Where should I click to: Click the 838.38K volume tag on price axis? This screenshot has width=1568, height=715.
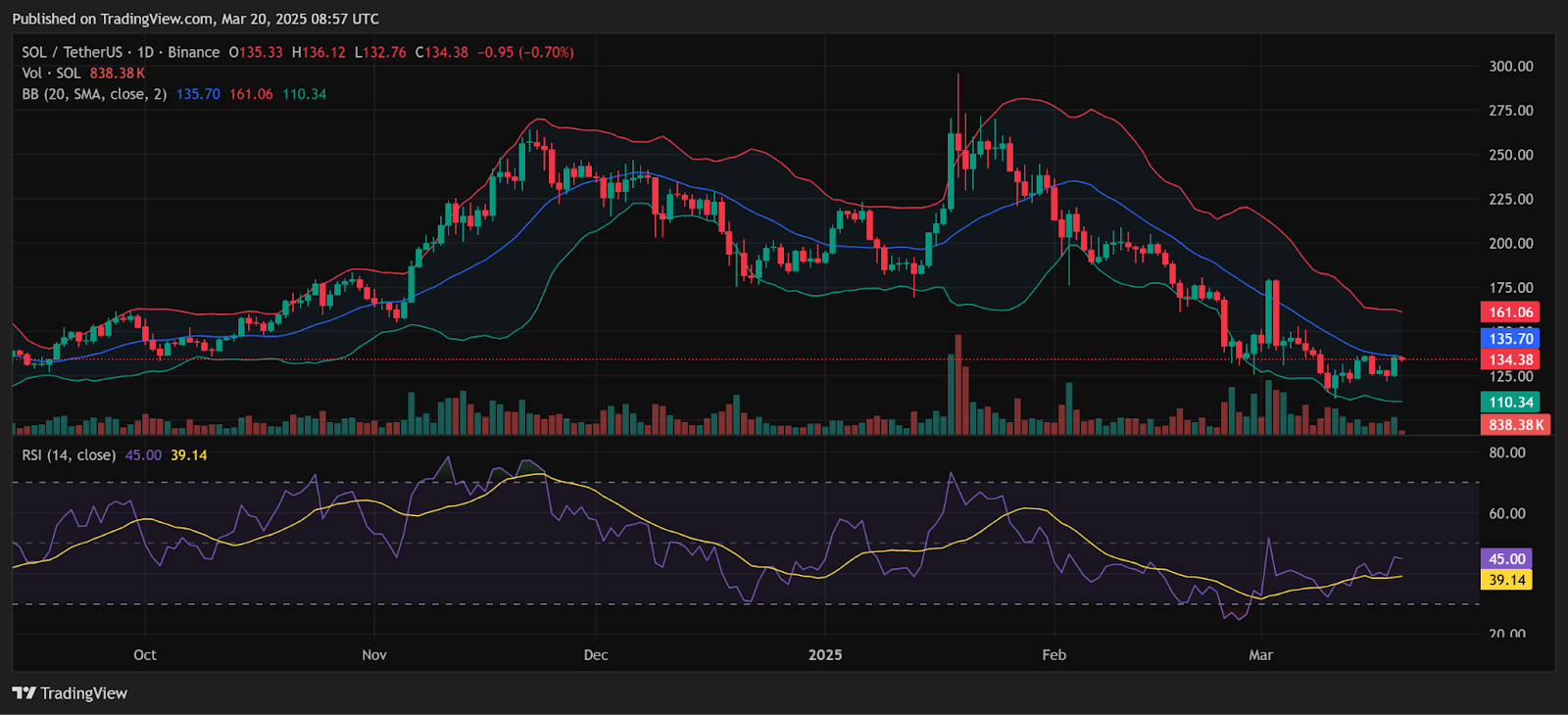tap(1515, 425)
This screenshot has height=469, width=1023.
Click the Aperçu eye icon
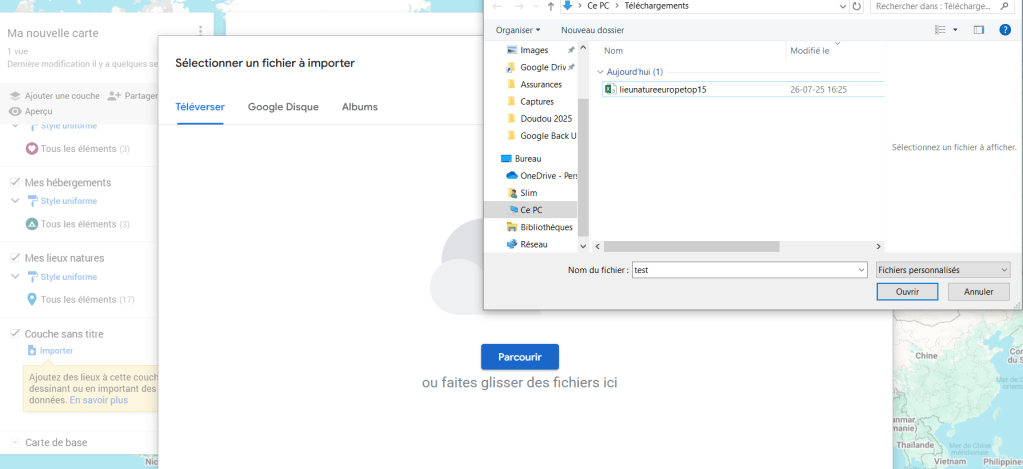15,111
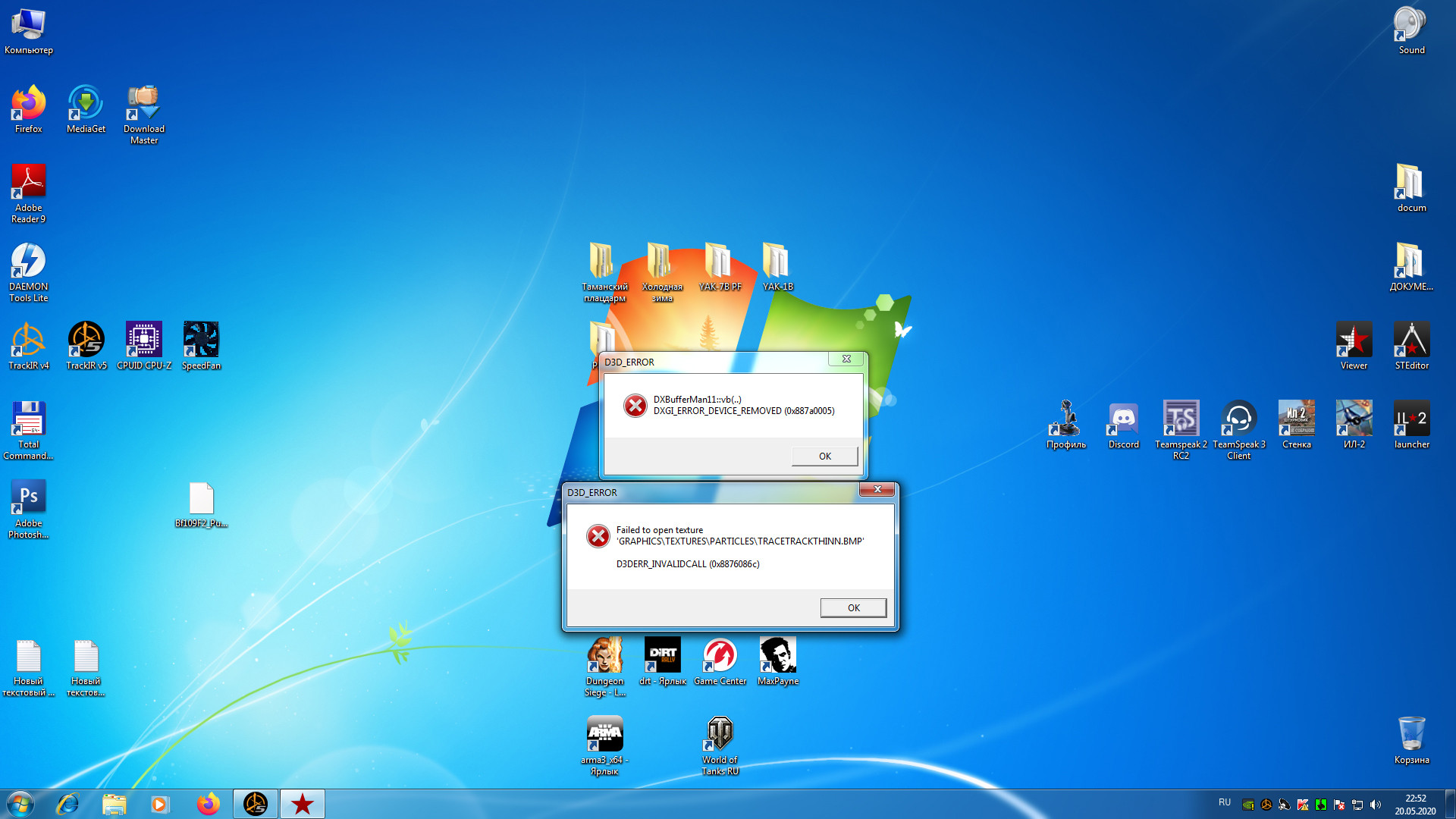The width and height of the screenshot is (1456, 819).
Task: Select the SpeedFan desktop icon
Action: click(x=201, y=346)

*Work required*.
The whole listing above needs to be copied exactly; please keep the pictures out.

*Written reply*.
Where should I click to: Click the 838.38K volume tag on price axis? This screenshot has width=1568, height=715.
tap(1515, 425)
This screenshot has height=469, width=1023.
Click the Aperçu eye icon
15,111
The width and height of the screenshot is (1456, 819).
Task: Select the SpeedFan desktop icon
Action: click(x=201, y=346)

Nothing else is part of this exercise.